**Text shown**
::::::::

Boris Johnson has little scope for tax cuts – they won’t fix the problems he faces
Unlike previous cyclical downturns, Brexit has introduced new structural weaknesses into the economy, writes Sean O’Grady
Although some premiers make it look easy, governing, even in good times, is a difficult, frustrating, endlessly challenging business. In bad economic times, though, it is far more difficult. And so it is proving for Boris Johnson.
Even without Partygate or the Covid-19 pandemic, the weakness of the British economy would surely have led to unpopularity and the kind of economic crisis we are now experiencing – and with it the political price it has exacted from the prime minister and his party. Hence his troubles. Indeed, if he could have cut taxes properly over the past couple of years then he might well never have faced a vote of no confidence. We cannot know for sure, but the next 12 months will, if anything, be as hard as any, with the obvious exception of the lockdowns.
The Organisation for Economic Cooperation and Development is the latest body to predict dismal economic growth for the UK in 2023 – 0 per cent. It is in line with the forecasts from the Bank of England and the Office for Budget Responsibility. It suggests a brush with technical recession (two-quarters of successive “negative growth”), and continuing problems with shortages, high inflation, rising interest rates and mortgage bills. With that come squeezed living standards and strikes, as workers attempt to defend their real wages. It follows another bottom-of-the-G7 growth performance in 2022. None of these factors are usually associated with political success.
That means there will be little scope for tax cuts or spending increases for the foreseeable future, though the enthusiasm with which the Treasury hiked taxes and national insurance (principally by freezing higher-rate thresholds) does give the government some room for manoeuvre. The problem is that loosening fiscal policy with tax cuts and boosts to spending on “levelling up” and subsidising energy bills means less scope to bear down on debt and borrowing.

::::::::

Stored items:
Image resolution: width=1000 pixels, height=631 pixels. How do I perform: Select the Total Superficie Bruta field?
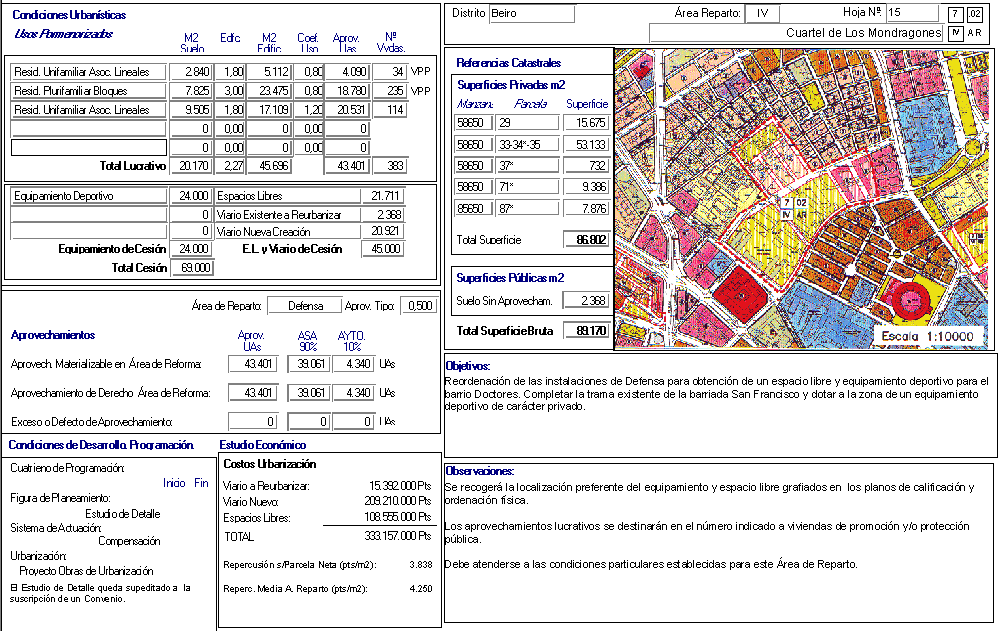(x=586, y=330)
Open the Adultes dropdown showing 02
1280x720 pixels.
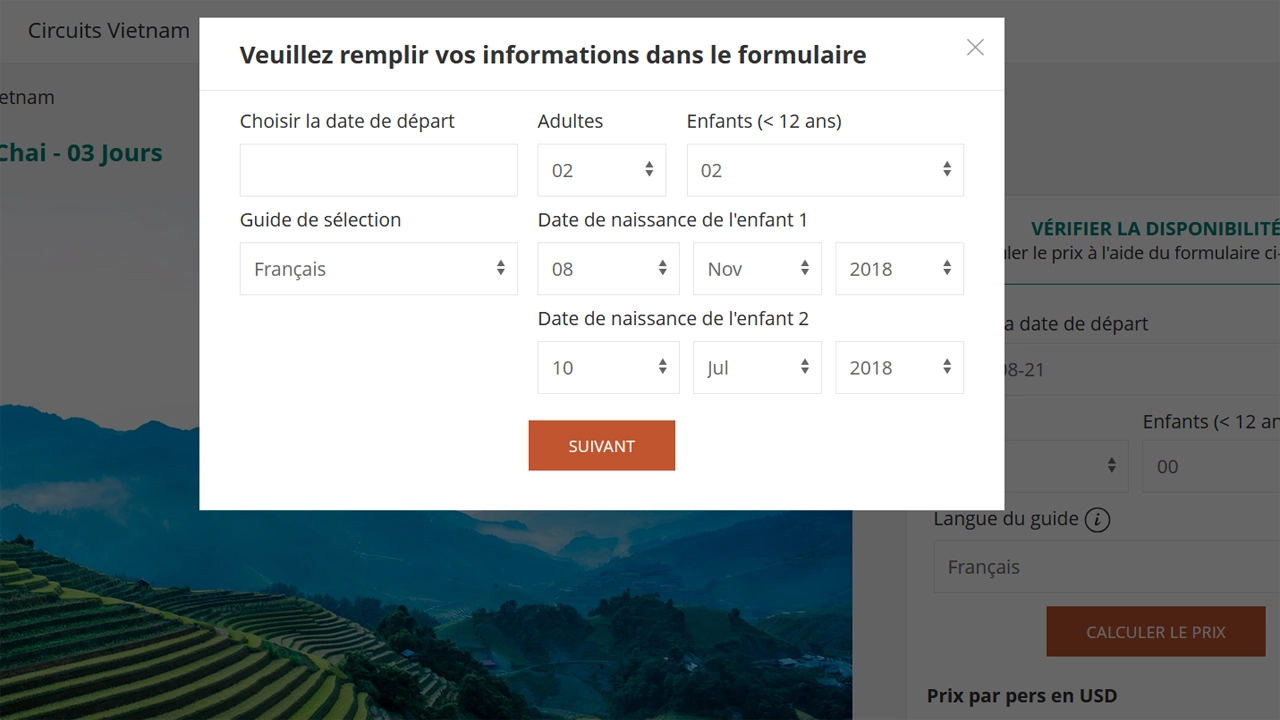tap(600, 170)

::::::::

**Task list**
1. In the article on Boris Johnson and tax cuts, what economic growth figure does the Organisation for Economic Cooperation and Development predict for the UK in 2023?
2. Decide whether each statement agrees with the article on Boris Johnson and tax cuts, answering yes or no and quoting the deciding words: (a) The OECD forecast is consistent with those of the Bank of England and the Office for Budget Responsibility. (b) The UK had the strongest growth in the G7 in 2022. (c) The Treasury raised taxes mainly by lowering higher-rate thresholds.

**Solutions to the exercise**
1. 0 per cent.

2.
(a) Yes: "It is in line with the forecasts from the Bank of England and the Office for Budget Responsibility."
(b) No: "It follows another bottom-of-the-G7 growth performance in 2022."
(c) No: "principally by freezing higher-rate thresholds"